Input for this task:
[Start of Attachment]

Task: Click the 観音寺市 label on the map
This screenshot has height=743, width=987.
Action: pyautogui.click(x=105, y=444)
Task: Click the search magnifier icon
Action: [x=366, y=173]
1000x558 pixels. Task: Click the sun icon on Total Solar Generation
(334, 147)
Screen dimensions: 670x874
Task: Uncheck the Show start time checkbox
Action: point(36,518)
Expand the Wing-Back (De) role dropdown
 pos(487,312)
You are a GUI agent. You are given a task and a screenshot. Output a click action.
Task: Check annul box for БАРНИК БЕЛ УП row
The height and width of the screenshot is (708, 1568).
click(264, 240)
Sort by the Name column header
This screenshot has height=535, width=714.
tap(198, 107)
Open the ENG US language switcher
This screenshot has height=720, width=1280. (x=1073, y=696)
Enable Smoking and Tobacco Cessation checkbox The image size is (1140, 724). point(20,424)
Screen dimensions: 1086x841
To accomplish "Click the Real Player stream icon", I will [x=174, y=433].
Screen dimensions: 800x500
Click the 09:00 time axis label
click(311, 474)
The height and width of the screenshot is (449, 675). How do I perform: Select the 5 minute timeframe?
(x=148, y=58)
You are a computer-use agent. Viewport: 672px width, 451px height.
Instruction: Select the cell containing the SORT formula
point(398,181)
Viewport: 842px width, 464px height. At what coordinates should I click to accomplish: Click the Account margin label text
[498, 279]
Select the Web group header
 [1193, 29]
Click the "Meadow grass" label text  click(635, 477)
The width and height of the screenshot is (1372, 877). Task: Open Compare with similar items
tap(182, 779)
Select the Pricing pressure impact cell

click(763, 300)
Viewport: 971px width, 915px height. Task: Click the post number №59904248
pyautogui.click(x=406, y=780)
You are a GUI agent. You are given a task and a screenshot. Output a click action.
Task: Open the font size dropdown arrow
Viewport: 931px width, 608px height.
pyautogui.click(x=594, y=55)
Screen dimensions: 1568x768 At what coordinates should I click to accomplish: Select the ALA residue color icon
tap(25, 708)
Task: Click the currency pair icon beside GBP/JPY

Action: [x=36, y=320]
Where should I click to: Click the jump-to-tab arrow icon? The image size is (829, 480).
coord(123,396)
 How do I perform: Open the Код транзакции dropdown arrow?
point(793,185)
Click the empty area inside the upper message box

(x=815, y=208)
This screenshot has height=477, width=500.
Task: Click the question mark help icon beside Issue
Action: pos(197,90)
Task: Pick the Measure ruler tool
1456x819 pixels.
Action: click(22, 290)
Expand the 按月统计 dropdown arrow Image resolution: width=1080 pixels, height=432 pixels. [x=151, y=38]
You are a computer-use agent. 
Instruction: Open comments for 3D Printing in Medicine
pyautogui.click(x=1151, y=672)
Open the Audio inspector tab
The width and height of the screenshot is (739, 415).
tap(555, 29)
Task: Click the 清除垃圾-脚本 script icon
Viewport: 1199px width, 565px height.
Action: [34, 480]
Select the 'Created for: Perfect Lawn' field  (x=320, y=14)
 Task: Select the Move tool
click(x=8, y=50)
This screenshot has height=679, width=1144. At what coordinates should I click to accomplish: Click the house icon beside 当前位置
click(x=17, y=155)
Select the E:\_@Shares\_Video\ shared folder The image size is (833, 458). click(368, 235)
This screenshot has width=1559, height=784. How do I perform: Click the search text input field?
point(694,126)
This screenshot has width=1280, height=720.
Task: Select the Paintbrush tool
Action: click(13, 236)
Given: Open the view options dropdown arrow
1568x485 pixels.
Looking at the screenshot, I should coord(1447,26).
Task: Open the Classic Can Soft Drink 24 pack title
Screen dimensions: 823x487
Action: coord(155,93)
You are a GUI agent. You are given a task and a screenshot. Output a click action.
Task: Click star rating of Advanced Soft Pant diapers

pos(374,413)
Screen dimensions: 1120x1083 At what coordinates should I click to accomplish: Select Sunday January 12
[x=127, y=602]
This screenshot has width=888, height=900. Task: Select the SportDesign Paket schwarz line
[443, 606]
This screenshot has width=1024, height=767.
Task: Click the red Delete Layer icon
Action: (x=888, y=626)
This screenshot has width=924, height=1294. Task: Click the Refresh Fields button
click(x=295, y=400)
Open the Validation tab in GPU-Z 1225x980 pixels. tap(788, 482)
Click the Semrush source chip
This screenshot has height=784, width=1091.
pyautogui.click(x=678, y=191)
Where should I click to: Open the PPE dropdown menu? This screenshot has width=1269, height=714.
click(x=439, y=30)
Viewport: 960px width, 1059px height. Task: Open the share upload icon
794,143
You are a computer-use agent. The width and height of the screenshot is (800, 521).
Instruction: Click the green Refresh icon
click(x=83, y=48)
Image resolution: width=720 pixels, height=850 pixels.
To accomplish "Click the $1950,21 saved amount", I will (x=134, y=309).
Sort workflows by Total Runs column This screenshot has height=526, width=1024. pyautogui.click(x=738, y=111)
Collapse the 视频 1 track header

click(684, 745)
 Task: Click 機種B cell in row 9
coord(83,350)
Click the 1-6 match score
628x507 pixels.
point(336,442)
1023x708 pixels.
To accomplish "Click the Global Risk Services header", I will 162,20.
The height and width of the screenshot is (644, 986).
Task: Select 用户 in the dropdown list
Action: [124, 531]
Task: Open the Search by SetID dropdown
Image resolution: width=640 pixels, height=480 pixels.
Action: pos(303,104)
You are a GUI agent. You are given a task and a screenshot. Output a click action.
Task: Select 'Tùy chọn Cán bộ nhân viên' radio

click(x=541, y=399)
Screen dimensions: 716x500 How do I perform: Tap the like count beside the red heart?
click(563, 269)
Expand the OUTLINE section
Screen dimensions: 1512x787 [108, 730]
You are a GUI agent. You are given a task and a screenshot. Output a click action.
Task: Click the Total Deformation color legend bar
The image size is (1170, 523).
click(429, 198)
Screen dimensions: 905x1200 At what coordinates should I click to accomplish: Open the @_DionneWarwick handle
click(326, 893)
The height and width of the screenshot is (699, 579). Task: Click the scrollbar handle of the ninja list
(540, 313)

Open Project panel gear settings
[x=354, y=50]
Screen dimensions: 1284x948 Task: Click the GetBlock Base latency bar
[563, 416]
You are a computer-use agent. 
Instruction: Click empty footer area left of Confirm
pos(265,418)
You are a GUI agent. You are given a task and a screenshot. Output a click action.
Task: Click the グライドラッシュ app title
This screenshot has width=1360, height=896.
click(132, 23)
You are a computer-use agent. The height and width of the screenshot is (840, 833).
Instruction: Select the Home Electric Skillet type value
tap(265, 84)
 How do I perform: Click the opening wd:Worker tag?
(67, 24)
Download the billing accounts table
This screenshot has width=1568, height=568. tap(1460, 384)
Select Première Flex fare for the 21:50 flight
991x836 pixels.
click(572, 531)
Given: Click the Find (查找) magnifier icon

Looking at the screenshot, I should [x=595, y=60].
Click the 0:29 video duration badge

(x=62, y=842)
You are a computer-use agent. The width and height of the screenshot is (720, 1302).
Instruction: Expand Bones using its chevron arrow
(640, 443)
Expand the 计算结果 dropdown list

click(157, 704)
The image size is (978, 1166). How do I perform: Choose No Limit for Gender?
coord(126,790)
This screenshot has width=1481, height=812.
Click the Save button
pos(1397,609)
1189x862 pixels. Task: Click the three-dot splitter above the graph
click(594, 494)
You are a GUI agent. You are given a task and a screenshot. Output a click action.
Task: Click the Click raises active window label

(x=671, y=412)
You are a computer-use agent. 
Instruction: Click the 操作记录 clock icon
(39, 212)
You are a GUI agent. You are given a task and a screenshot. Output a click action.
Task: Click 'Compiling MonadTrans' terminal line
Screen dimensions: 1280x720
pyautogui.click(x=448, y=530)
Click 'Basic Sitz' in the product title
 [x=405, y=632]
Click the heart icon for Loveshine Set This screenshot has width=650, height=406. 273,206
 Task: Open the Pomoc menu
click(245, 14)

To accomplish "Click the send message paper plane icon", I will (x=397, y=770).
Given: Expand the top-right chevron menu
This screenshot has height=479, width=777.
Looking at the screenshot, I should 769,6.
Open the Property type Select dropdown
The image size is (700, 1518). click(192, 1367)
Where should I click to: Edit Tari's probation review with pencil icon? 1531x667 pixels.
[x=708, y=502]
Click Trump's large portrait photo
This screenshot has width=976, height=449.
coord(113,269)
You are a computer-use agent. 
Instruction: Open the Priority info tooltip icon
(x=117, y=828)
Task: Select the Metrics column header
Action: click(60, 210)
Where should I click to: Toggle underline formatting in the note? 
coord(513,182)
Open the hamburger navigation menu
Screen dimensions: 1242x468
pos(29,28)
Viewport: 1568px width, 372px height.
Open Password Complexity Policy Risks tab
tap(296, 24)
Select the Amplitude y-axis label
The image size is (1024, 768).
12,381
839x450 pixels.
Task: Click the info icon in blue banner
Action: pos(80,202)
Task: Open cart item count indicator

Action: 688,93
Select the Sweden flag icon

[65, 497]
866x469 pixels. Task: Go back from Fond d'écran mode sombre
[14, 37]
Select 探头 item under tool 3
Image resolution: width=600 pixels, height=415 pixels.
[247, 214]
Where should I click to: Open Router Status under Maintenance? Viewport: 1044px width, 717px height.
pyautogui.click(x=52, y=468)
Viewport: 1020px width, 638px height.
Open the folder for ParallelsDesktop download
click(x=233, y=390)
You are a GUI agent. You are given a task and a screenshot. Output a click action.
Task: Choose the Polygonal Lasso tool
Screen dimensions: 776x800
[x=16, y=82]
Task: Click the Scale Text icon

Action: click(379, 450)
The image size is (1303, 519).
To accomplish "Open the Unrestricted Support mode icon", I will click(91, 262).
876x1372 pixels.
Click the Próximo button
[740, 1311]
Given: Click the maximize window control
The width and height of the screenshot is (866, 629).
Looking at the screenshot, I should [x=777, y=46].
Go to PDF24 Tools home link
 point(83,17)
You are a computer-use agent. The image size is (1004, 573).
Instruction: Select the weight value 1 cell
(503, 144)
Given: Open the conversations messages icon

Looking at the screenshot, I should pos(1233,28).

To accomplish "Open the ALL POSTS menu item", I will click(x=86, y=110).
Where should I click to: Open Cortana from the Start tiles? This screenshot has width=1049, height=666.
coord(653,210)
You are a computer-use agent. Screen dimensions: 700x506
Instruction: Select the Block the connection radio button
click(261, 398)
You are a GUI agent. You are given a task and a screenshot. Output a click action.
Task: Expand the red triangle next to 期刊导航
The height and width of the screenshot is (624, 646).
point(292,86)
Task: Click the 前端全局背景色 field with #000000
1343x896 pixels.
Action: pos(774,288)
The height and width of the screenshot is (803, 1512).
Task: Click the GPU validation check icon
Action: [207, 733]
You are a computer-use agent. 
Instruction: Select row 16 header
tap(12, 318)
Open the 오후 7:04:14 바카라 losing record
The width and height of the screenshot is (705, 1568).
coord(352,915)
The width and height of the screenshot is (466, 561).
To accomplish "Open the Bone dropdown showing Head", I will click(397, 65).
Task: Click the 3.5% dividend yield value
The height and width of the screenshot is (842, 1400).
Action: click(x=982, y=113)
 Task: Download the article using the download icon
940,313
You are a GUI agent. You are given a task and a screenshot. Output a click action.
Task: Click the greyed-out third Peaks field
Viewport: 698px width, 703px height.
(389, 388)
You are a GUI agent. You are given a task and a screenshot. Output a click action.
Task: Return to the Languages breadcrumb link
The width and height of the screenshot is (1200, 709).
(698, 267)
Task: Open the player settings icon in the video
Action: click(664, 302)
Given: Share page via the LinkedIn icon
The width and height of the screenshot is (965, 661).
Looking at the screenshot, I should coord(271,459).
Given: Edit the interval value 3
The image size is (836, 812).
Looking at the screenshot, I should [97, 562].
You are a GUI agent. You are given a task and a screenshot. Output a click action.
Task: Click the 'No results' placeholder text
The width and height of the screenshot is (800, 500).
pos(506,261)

[End of Attachment]

Problem to solve:
The required output is the stretch of entries above from the line containing "How do I perform: Click the opening" through the line containing "This screenshot has width=1481, height=812.", reproduced exactly.

Response to this exercise:
 How do I perform: Click the opening wd:Worker tag?
(67, 24)
Download the billing accounts table
This screenshot has width=1568, height=568. tap(1460, 384)
Select Première Flex fare for the 21:50 flight
991x836 pixels.
click(572, 531)
Given: Click the Find (查找) magnifier icon

Looking at the screenshot, I should [x=595, y=60].
Click the 0:29 video duration badge

(x=62, y=842)
You are a computer-use agent. The width and height of the screenshot is (720, 1302).
Instruction: Expand Bones using its chevron arrow
(640, 443)
Expand the 计算结果 dropdown list

click(157, 704)
The image size is (978, 1166). How do I perform: Choose No Limit for Gender?
coord(126,790)
This screenshot has width=1481, height=812.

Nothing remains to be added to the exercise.